PRX-102 Effectively Treats Fabry Disease in Phase 3 Data

The final results of the BRIGHT phase 3 clinical trial were announced by Protalix BioTherapeutics and Chiesi Global Rare Diseases. The trial evaluated PRX-102 (pegunigalsidase alfa) as treatment for individuals with Fabry disease.

The study successfully achieved safety, efficacy and pharmacokinetic objectives. All participating patients enrolled in the extension study following the completion of the trial.

When patients with Fabry disease were treated with 2 mg/kg of PRX-102 by intravenous (IV) infusion every 4 weeks, the results showed that their condition was stable. To assess stability, investigators estimated glomerular filtration rate (eGFR) slope and plasma lyso-Gb3 concentration.

The Trial and Treatment

Fabry disease is an X-linked inherited rare disease that occurs in 1 per 40,000-60,000 people. Patients with the disease inherit a deficient α‑Galactosidase‑A enzyme resulting in progressive accumulation of abnormal deposits of a fatty substance called globotriaosylceramide (Gb3) in blood vessel walls throughout a person's body.

PRX-102 is a plant cell-expressed recombinant, PEGylated, cross-linked α‑galactosidase‑A product candidate. Patients with Fabry disease can't properly breakdown the abundance of GB3 that accumulates in the blood vessels on their own, leading to episodes of pain, impaired peripheral sensation, and end-organ failure.

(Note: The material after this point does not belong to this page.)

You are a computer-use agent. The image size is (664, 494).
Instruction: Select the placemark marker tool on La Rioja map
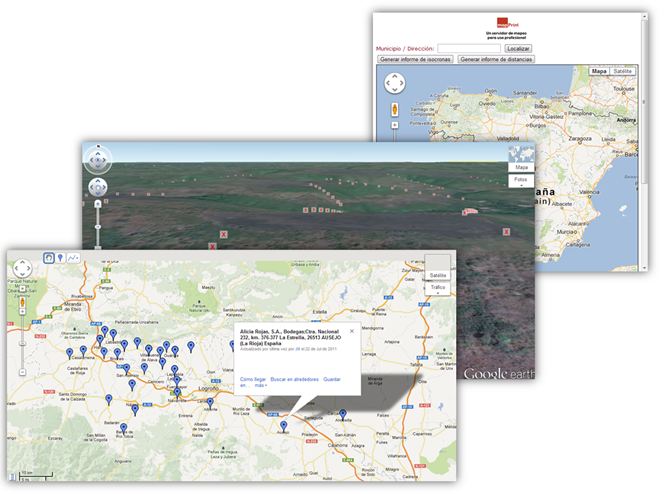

The multicenter, multinational open-label, switch-over study administered a total of 14 infusions to patients in 4 week intervals. The 30 adults who began the trial had previously received an approved enzyme replacement therapy (ERT) for at least three years on a stable dose administered every two weeks (agalsidase alfa – Replagal® or agalsidase beta – Fabrazyme®).

The Results

Of the 30 patients, 1 patient deterred from the intended regimen by switching to 1 mg/kg of PRX-102 every 2 weeks per protocol at the 11th infusion, and 28 received the intended regimen every 4 weeks for the entire study.

The outcome measures show that plasma lyso-Gb3 concentrations remained stable throughout the trial, displaying a mean change of 3.01 nM from baseline to week 52. By the final week, mean eGFR values and eGFR slope also indicated stability.

With 33 total treatment-emergent adverse events (TEAEs) reported in 9 (30%) patients, all were mild or moderate in severity. The majority of them were resolved by the conclusion of trial. No serious or severe treatment-related TEAEs were observed, and none led to death or withdrawal from the study.

"We are excited to share the final data from the BRIGHT study, an important milestone in the progress of our PRX-102 clinical program," Dror Bashan, President and CEO, Protalix said in a statement. "The availability of this data for review by the U.S. Food and Drug Administration, the European Medicines Agency and other regulators is another step forward towards the anticipated approval of PRX-102 as a potential good alternative for adult Fabry patients in both the regular 1 mg\kg every two weeks as well as the 2 mg\kg every four weeks regimen."